__The task__: Go through the material below and copy all lines with "Google".

__Data listing__:

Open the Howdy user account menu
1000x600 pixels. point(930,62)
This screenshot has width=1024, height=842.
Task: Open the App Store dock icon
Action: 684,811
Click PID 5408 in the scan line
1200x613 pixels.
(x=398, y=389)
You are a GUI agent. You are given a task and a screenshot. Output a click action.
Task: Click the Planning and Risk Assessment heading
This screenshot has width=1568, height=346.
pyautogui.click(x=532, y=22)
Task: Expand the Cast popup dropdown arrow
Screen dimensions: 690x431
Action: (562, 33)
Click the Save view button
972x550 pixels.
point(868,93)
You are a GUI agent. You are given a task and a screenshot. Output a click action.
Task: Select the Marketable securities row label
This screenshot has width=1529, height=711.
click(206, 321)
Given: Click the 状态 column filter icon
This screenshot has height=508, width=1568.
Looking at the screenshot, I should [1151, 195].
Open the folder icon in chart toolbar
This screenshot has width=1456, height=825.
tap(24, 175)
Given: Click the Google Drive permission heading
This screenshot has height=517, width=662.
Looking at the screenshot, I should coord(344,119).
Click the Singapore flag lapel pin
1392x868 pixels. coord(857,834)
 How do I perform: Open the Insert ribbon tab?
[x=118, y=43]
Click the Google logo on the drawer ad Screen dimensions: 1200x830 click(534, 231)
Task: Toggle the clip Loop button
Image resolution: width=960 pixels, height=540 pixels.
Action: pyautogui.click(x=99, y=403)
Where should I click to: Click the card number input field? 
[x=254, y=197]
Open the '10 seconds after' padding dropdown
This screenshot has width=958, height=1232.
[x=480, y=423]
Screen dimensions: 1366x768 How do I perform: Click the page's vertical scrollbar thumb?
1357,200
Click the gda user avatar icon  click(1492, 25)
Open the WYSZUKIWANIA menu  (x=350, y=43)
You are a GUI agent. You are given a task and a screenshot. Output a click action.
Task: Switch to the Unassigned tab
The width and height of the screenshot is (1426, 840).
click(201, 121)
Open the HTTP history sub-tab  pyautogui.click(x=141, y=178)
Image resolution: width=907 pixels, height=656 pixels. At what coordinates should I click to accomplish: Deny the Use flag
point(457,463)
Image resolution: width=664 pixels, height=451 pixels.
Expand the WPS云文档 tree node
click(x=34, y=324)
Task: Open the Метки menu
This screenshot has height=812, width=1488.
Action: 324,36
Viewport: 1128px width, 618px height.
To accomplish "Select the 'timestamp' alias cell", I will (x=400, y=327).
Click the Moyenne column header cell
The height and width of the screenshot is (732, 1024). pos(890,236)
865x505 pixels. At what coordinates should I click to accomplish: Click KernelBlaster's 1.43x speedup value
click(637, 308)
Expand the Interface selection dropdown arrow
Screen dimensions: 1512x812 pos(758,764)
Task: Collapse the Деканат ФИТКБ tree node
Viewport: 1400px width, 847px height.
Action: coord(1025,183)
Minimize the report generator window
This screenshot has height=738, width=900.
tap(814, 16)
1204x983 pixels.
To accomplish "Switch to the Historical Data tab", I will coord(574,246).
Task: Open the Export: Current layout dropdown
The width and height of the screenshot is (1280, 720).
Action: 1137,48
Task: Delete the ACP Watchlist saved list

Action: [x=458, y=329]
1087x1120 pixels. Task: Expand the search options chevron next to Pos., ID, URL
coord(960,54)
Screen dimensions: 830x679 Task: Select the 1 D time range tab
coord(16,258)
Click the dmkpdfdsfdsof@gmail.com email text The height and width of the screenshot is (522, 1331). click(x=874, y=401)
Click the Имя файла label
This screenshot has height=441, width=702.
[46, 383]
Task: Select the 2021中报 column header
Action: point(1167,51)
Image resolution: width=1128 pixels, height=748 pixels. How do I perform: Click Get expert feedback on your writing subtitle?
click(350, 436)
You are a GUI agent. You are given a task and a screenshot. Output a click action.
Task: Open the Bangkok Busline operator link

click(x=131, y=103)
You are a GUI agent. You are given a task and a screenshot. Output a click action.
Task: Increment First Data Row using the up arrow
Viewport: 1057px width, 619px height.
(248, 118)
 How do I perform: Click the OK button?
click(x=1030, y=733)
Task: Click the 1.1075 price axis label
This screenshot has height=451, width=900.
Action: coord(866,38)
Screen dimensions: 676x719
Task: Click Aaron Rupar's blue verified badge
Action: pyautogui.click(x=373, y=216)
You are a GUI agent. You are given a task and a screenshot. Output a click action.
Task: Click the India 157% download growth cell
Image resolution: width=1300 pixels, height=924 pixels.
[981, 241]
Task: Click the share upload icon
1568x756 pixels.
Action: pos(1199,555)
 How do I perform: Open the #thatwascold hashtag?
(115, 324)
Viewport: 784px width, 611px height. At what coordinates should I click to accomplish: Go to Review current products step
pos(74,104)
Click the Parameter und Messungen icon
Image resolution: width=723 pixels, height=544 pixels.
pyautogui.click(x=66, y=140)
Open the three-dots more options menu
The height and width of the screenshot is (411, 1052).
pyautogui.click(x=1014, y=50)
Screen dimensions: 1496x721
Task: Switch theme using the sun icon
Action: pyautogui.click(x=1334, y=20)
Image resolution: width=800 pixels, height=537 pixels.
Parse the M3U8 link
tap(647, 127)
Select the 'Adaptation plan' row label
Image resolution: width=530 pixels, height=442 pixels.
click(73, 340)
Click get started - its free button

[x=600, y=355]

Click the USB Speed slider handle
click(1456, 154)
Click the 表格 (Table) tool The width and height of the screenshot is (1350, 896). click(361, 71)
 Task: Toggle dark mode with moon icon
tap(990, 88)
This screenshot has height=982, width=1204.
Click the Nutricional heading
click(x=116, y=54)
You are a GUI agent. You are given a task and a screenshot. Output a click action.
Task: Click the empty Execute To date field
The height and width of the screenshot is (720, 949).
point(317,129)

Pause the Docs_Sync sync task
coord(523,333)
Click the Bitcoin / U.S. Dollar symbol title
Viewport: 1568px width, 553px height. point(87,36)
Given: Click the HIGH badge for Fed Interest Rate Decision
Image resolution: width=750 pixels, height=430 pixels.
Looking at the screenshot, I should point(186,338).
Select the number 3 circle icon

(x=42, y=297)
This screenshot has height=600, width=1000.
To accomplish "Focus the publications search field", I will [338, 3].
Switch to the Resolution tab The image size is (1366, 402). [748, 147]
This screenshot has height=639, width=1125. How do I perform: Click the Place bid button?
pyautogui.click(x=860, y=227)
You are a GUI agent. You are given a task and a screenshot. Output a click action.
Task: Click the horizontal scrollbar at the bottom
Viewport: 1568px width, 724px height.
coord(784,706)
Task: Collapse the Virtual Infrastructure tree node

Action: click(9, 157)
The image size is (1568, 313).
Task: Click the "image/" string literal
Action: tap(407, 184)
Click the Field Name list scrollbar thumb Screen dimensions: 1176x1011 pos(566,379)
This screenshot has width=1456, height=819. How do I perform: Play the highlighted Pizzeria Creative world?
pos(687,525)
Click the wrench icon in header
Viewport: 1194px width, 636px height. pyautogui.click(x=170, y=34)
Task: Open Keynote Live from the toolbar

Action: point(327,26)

__Output__:
Given: Click the Google Drive permission heading
Click the Google logo on the drawer ad Screen dimensions: 1200x830 click(534, 231)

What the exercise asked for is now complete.